:: DOCUMENT SECTION ::
• • • • •

Arnold Karp of Karp Associates poses in front of the house at 751 Elm St., in New Canaan, Conn. June 28, 2022.
Locals unite to fight
On a sunny spring afternoon, Liz Moore was pushing signs into the ground that drivers would see on Weed Street in New Canaan. “SAVE WEED STREET” read one; “Affordable housing YES! Overdevelopment NO!” was the other.
The expansive backyard of Moore’s home abuts the pool and pool house inside the three-acre 751 Weed St. property. She explains that the rear of her house would face the development’s parking lot, with lights on at night, vehicles coming and going anytime, and the noise of people outside at any hour. She and neighbors also fear the specter of heavy, loud construction disrupting their tranquil home lives for years.
Moore explains that when moving there four years ago she and her husband purposefully bought in a single-family housing zone. “I’m from Chicago, and we came here from New York City, where we lived in a high-rise,” she says. “I support affordable housing, but it’s not right to have it forced into areas not zoned for those size buildings. And it would tower over our house.”
Chris DeMuth Jr. lives with his family on Weed Street, a few houses from 751. “Imagine you buy a home in a quiet residential neighborhood where you can raise your kids, and a developer buys the house next door to build a high-rise of mostly luxury condos, using an affordable housing law as a cover for a money-making scheme,” he says. “We want more diversity in our town; we want affordable housing. But as it’s written, 8-30g allows developers to exploit the law.”

• • • • •

:: EXERCISE MATERIALS ::
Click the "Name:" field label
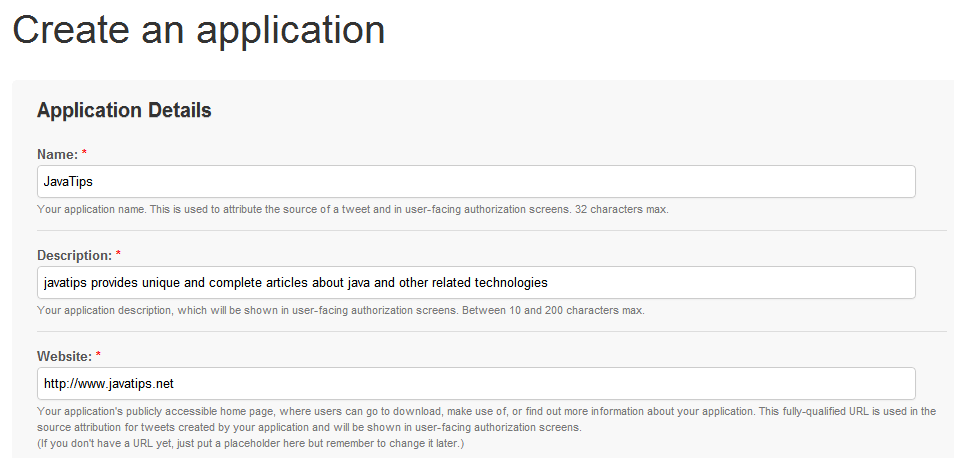 57,154
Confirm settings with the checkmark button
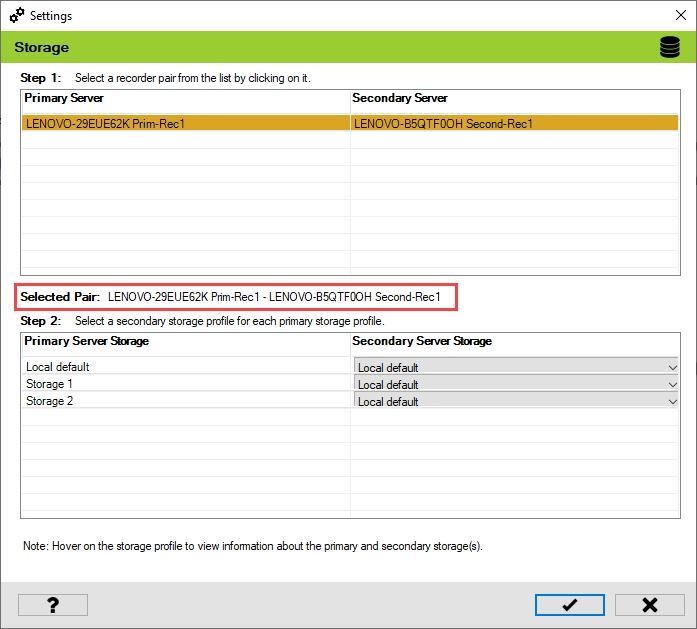Screen dimensions: 697x629 click(x=569, y=605)
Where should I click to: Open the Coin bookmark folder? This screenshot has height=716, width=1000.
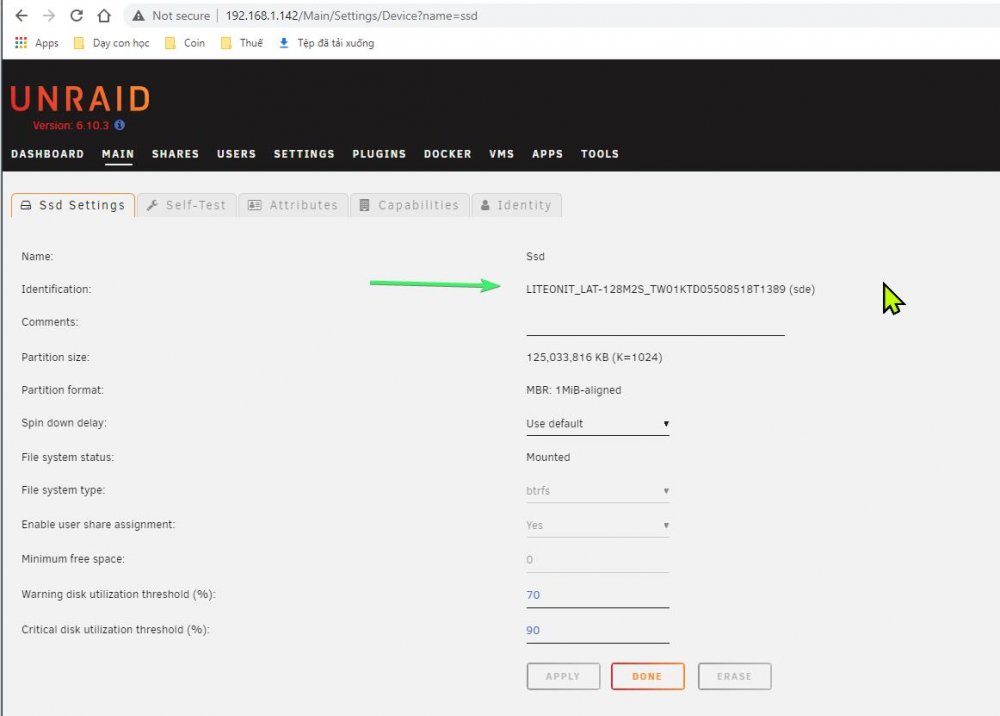click(185, 43)
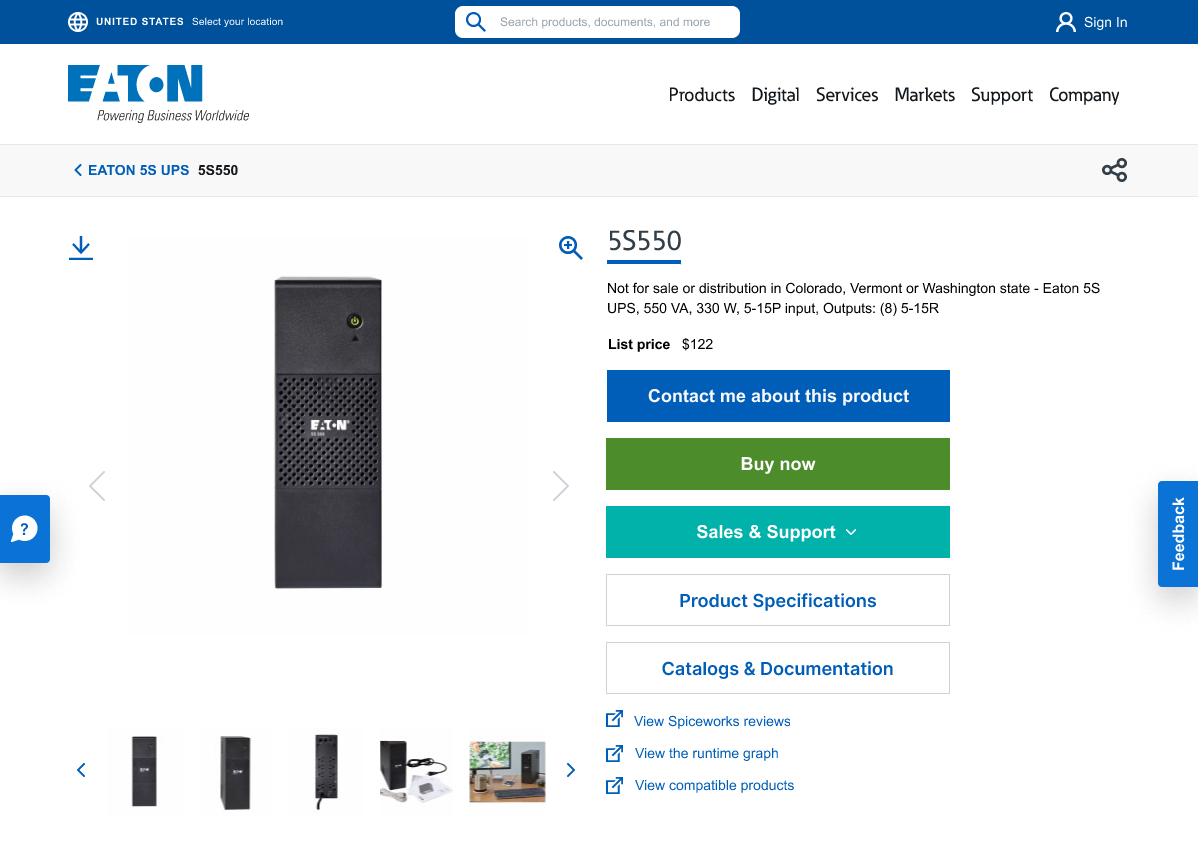Screen dimensions: 1198x852
Task: Select your location via the globe icon
Action: (x=78, y=21)
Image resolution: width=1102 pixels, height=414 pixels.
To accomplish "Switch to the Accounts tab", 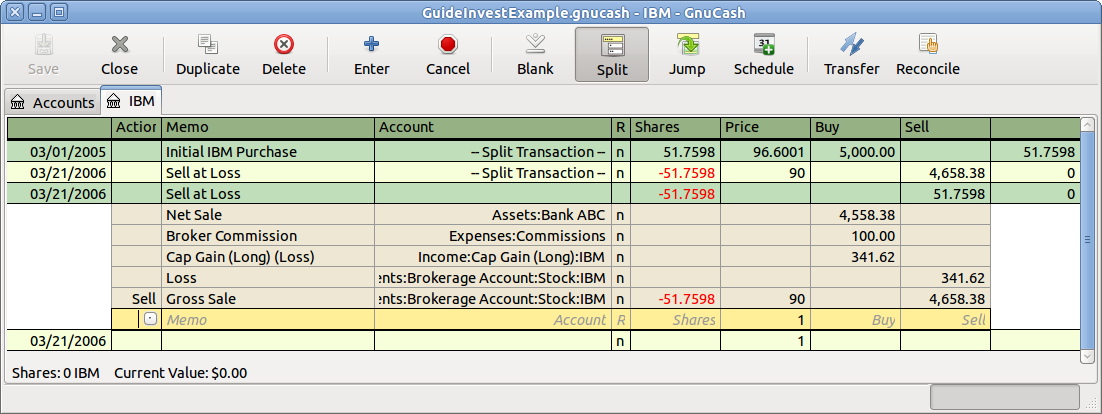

• • • • •

:: REQUESTS ::
**a)** Please list every person named in the housing article.
**b)** Tally the lines of the entries that contain the string "height". Give only the number.
The housing article and the entries come from unrelated sources.

:: SOLUTIONS BY TASK ::
**a)** Arnold Karp, Liz Moore, Chris DeMuth Jr.

**b)** 2